The results indicated that APFW provided around US$ 21,020,441 in SE in 1985. Most of the Ecosystem Services were provided by the River and Lakes class (US$ 10,360,762), with the main one being the Water Regulation (Figure 6), which, in 1985, corresponded to US$ 6,638,544. The function of this service focuses on the regulation of hydrological flows, which are fundamental for the provision of water for agriculture, industrial processes, and the supply of the urban area in the basin.

Figure 6
Distribution of SE (US$/ha/year) in the River and Lakes class.

Still in the River and Lakes class, the ES Water Supply was also prominent in the basin (24.91%), because any change in its operation directly impacts the conditions of the Arroio Passo Fundo, accentuating or minimizing the problems associated with the quality of this water body. This ES provided $ 2,581,046 in 1985, with a drop to $ 1,919,653 in 2019. The trend scenario projected for 2050 predicts an increase in the Rivers and lakes class area, leading to the increment of values for this period.

The River and Lakes class play an important role in recreation service as well. Although the ES mapping only considers areas within the limits of the studied basin, recreation and cultural services (including religious and landscape appreciation aspects) are strongly related to the existing uses and links between the local population and visitors and Guaíba Lake.

Classes characterized by forests provide a variety of ES, such as maintaining geophysical stability of the terrain, reducing soil erosion, and purifying the air. Trees are important in water storage processes, playing a critical role in evapotranspiration, as well as providing pathways for water retention in subsurface reservoirs. As a result, it is possible to have constant downstream water flow, reduced flooding events, and a larger average stock of available water supply. Forests also provide climate regulation services on both local and global scales.
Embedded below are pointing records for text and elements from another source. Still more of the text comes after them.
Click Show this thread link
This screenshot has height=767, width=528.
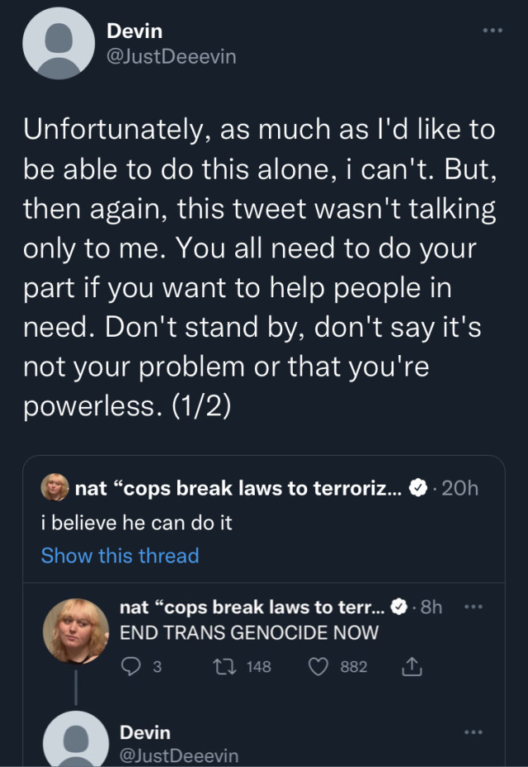120,556
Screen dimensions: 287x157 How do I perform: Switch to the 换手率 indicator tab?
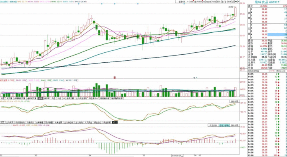tap(47, 98)
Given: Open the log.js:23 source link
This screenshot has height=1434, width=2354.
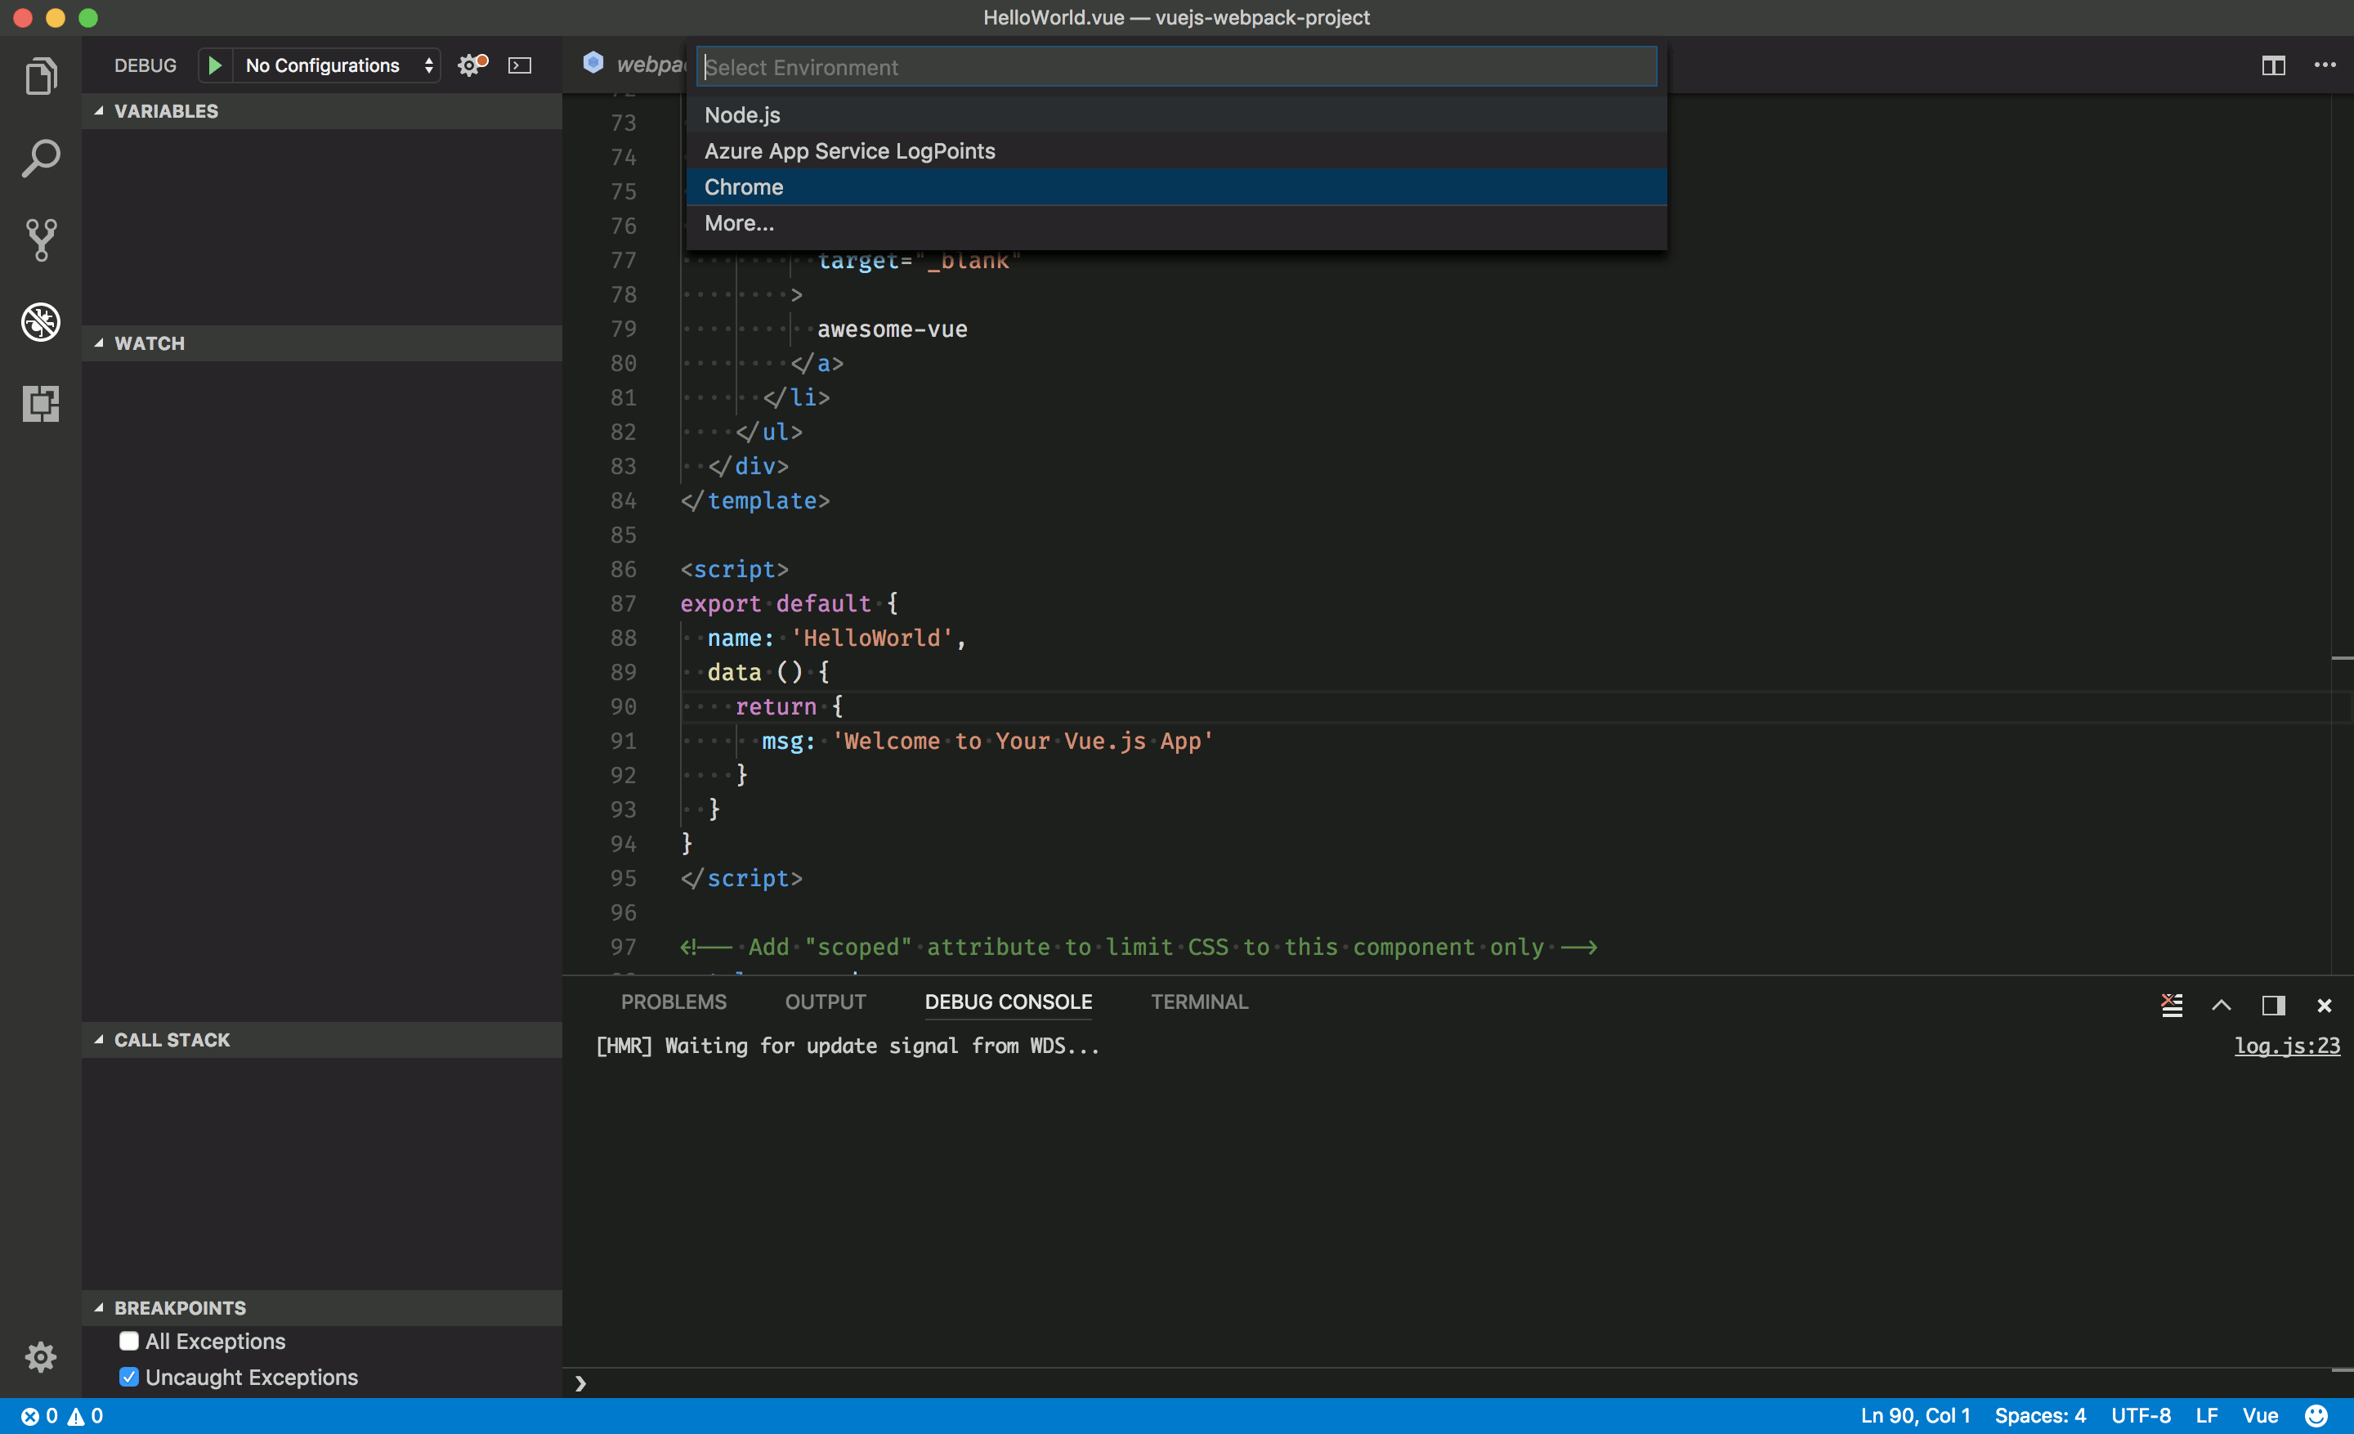Looking at the screenshot, I should 2286,1046.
Local rainfall can be reduced as a result of deforestation, as water storage and evapotranspiration are decreased. Forests also provide values by maintaining species and genetic diversity (COSTANZA et al., 1998COSTANZA, R. et al. The value of the world’s ecosystem services and natural capital. Ecological Economics, [s. l.], v. 25, n. 1, p. 3-15, 1998. https://doi.org/10.1016/S0921-8009(98)00020-2
https://doi.org/10.1016/S0921-8009(98)00... ).
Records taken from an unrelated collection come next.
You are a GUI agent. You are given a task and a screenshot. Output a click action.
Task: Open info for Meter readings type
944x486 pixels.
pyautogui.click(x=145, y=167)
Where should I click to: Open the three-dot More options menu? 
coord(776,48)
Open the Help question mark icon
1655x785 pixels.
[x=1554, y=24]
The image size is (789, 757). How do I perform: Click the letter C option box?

The Natural Forest class provided value corresponding to $ 7,777,988 in 1985, $ 9,231,579 in 2019, and $ 9,098,971 in the 2050 trend scenario. The change in value between 1985 and 2019 was 0.19%, while between 2019 to 2050 there was a variation of -0.01%. Within this class, nutrient cycling was the preponderant ES (Figure 7), also highlighting raw material supply, erosion control and sediment retention, and climate regulation.

Figure 7
Distribution of ES (US$/ha/year) in the Natural Forest class.
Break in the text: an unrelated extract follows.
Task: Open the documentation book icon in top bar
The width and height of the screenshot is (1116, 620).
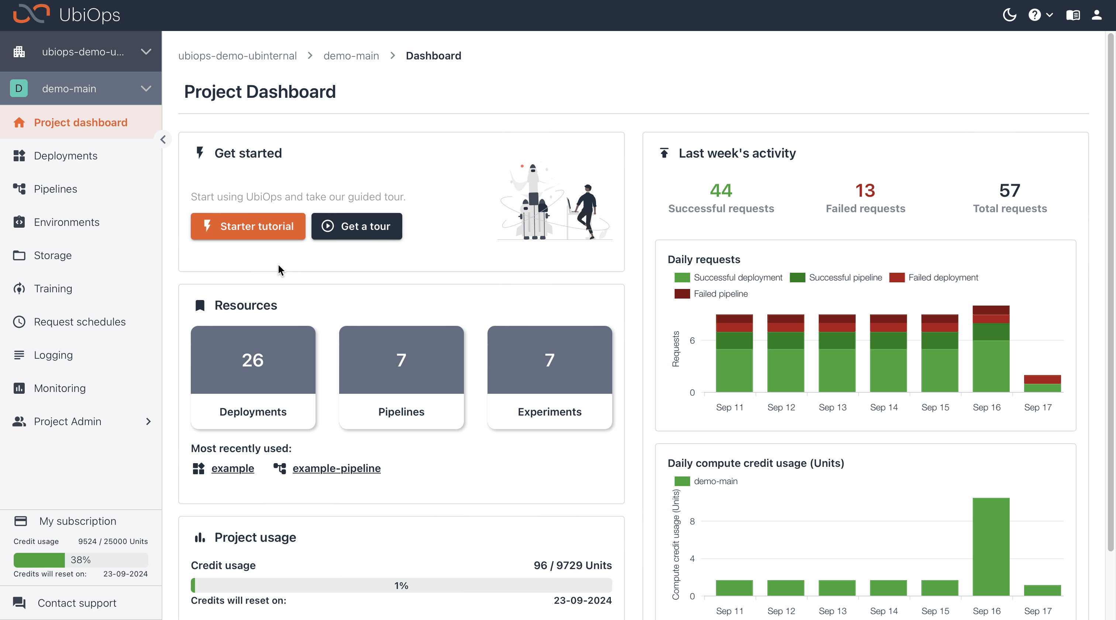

The value of the Forest Plantation class, on the other hand, grew 1.04% in the period from 1985 to 2019, and it is expected to grow 0.40% between 2019 and 2050, from US$ 299,928 to US$ 420,360. Comparing the Natural Forest and the Forest Plantation classes, it is observed that the latter provides a smaller quantity of types of ES and, consequently, a lower value per area in general terms (Figure 8).

Figure 8
Distribution of ES (US$/ha/year) in the Forest Plantation class.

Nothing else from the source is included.